> [Task brief] In the entries that follow, the line with "Вконтакте (73, 732)" opens the range and the line with "музей (107, 586)" closes it; repeat that range exactly, both lines included.

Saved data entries
•••

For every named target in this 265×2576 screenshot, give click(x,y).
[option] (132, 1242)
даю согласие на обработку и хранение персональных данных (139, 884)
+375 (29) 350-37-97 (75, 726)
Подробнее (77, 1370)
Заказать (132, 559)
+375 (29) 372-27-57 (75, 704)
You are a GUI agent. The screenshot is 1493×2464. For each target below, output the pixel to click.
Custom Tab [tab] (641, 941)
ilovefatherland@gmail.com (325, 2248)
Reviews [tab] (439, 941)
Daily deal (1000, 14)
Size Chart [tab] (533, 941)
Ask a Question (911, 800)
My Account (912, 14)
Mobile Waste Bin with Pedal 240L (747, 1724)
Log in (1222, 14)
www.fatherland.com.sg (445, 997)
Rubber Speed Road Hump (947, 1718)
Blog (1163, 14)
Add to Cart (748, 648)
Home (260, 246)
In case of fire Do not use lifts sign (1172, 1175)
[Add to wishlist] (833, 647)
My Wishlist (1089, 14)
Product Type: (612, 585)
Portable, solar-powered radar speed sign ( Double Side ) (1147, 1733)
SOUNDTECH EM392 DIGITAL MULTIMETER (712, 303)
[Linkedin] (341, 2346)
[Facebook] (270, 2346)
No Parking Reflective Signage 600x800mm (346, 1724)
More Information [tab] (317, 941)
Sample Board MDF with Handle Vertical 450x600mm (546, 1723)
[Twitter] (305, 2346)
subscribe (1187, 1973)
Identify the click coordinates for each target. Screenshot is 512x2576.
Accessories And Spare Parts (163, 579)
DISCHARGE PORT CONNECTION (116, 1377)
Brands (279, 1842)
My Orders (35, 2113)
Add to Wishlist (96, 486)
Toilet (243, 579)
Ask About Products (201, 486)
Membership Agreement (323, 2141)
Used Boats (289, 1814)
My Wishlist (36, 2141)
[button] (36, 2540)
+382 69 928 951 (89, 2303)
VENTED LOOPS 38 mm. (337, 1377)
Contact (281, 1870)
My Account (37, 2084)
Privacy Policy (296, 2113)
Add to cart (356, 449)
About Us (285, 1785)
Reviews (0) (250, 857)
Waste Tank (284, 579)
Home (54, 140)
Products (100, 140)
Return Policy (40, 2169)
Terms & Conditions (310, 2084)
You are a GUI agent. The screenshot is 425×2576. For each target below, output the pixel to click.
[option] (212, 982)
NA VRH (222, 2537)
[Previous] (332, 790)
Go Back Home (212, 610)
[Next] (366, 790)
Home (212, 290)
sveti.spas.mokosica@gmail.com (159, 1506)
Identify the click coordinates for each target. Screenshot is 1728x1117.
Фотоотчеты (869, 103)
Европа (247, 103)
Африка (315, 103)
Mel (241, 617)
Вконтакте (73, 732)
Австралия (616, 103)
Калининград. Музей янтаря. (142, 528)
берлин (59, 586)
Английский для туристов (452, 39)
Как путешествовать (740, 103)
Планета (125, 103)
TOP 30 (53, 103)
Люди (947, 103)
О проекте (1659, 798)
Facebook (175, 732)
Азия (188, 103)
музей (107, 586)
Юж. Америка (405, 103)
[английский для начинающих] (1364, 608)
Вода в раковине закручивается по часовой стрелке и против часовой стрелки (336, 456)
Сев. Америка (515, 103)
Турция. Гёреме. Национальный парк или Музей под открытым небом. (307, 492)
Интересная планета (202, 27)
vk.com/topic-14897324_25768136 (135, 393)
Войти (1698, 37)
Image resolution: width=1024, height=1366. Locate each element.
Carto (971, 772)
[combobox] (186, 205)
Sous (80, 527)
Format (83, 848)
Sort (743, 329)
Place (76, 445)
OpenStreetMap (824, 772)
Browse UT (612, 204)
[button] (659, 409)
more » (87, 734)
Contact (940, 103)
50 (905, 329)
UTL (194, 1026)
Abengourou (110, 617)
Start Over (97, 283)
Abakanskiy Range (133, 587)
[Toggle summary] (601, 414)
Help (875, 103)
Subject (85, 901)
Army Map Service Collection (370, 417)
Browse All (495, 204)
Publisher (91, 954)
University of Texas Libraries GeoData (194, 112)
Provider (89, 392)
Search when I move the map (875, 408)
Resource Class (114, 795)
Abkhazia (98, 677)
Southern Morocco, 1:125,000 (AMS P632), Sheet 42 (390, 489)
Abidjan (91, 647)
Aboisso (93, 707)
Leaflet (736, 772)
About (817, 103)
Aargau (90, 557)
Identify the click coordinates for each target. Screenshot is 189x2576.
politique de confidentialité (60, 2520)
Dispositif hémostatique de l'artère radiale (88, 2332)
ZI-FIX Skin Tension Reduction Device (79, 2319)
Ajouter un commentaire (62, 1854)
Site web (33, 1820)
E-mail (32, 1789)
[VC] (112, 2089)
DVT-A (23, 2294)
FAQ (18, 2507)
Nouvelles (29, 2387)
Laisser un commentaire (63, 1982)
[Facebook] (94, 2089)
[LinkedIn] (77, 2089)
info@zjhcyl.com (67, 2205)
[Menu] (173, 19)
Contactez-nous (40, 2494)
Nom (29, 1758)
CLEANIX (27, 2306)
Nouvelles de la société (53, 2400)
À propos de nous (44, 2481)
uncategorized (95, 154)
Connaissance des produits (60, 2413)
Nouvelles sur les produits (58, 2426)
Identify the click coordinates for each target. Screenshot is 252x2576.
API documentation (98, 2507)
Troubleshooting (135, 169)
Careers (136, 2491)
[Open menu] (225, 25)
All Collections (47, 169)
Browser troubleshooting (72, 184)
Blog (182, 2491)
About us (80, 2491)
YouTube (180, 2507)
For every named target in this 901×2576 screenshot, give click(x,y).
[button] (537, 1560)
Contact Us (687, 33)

•••

> [Response for this exercise]
Вконтакте (73, 732)
Австралия (616, 103)
Калининград. Музей янтаря. (142, 528)
берлин (59, 586)
Английский для туристов (452, 39)
Как путешествовать (740, 103)
Планета (125, 103)
TOP 30 (53, 103)
Люди (947, 103)
О проекте (1659, 798)
Facebook (175, 732)
Азия (188, 103)
музей (107, 586)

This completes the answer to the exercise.